Canada’s government would likely publish a list of potential U.S. targets and allow Canadian stakeholders to comment on it. This would also identify those items to U.S. stakeholders.

"I think beef and pork would have to be part of the process, given that those are the affected items," Masswohl said. "I think there would also be a good chance of U.S. fruit and vegetables ending up on the list as well as non-agricultural products."

He also felt the process would include a look at the products from the individual states in which congressmen have been most opposed to the US complying with the WTO ruling.

There have already been numerous meetings between interested parties and associations in Canada and the U.S., Masswohl noted. "A lot of our U.S. counterparts are more than aware that the COOL law in the U.S. hurt both Canadian and U.S. farmers and related industries."
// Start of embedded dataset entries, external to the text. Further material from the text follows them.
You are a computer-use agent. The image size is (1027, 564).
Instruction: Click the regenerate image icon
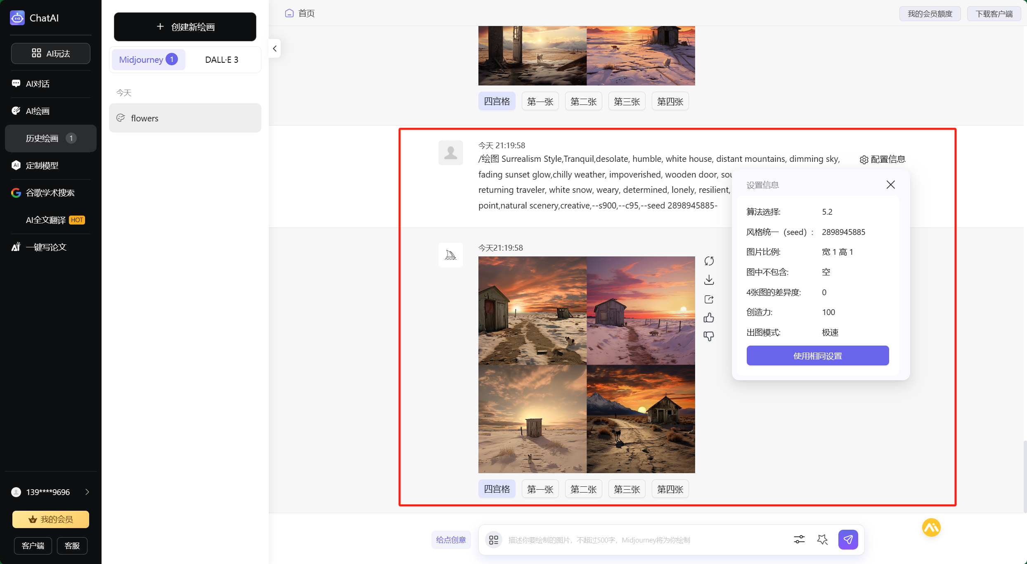click(709, 261)
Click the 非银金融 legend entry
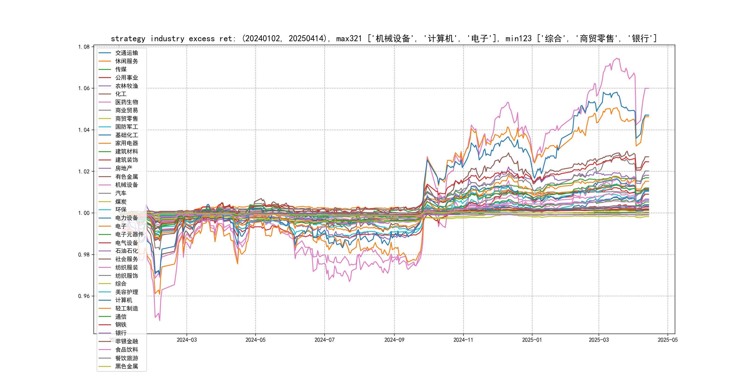The image size is (750, 375). [126, 341]
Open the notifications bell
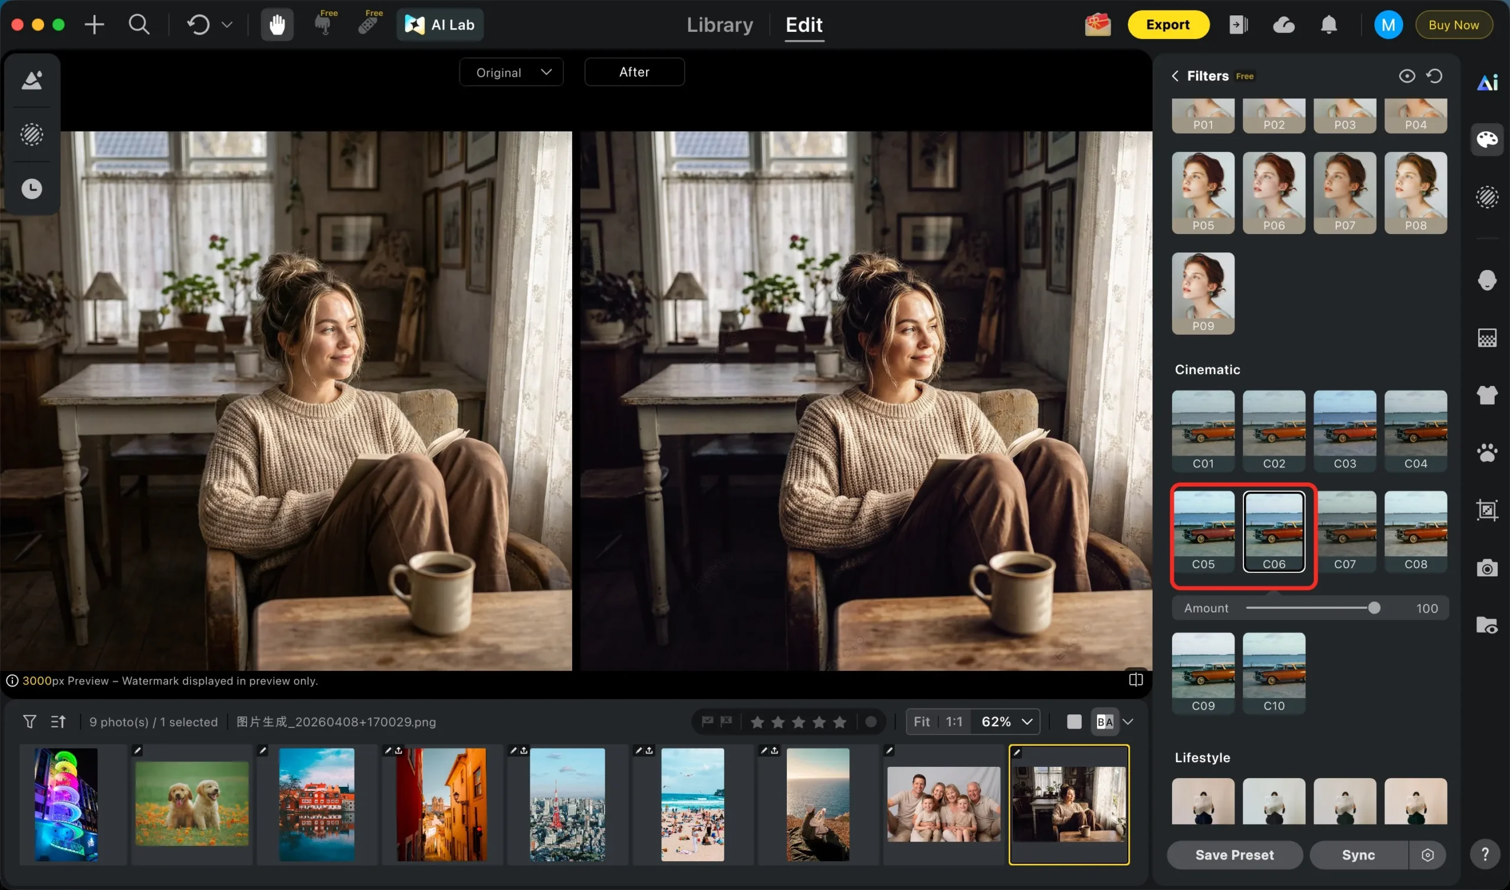Image resolution: width=1510 pixels, height=890 pixels. [x=1328, y=25]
For example, the CCA noted, the U.S. National Cattlemen’s Beef Association (NCBA), at its meeting last month in Tampa, Fla., reconfirmed its opposition to COOL in its current form and passed a policy establishing resolution of the COOL dispute as one of the "high priorities" for the association to achieve in 2013.

Consequences

Both Canada and the U.S. are short on cattle for the infrastructure that exists, Masswohl said, including too much slaughter capacity and feeding capacity. "When you make it more difficult for U.S. packing plants to acquire cattle, it is also more difficult for the U.S. feedlot sector to acquire feeder cattle," he said.

Analysis commissioned by the CCA, and prepared by U.S. ag economics professor Dan Sumner at the University of California at Davis, concluded that based on a very conservative estimate, there are 9,000 U.S. jobs at risk in the packing sector alone if the U.S. does not comply with the WTO ruling.

"I think the split was about 6,200 jobs on the cattle side, and 3,800 on the pork side. And that is not taking into account people whose job it is to drive trucks, and all the affiliated services," Masswohl said.

"We know the U.S. cattlemen who have the vision to see that if you are a cattle producer, within radius of the packing plant that ends up closing down, that is not going to be a very positive scenario."

However, the U.S. government, if it chooses not to comply with the WTO ruling, could also pursue an agreement by which it would write Canada and Mexico separate cheques covering the value of the countermeasures the two countries could impose, Masswohl said.

The U.S. agreed to such payments to Brazil in 2010, worth US$147.3 million per year, after WTO bodies ruled for Brazil against certain U.S. cotton support payments and guarantees in 2005 and 2008. Those payments will continue until passage of a new Farm Bill or the two countries reach a "mutually agreed solution" on the cotton dispute.

There would no value given back to the Canadian livestock producer, but it definitely would be noticed when the U.S. government sat down to work out its annual budget, Masswohl said.

— Dwayne Klassen writes for Commodity News Service Canada, a Winnipeg company specializing in grain and commodity market reporting. Includes files from AGCanada.com staff.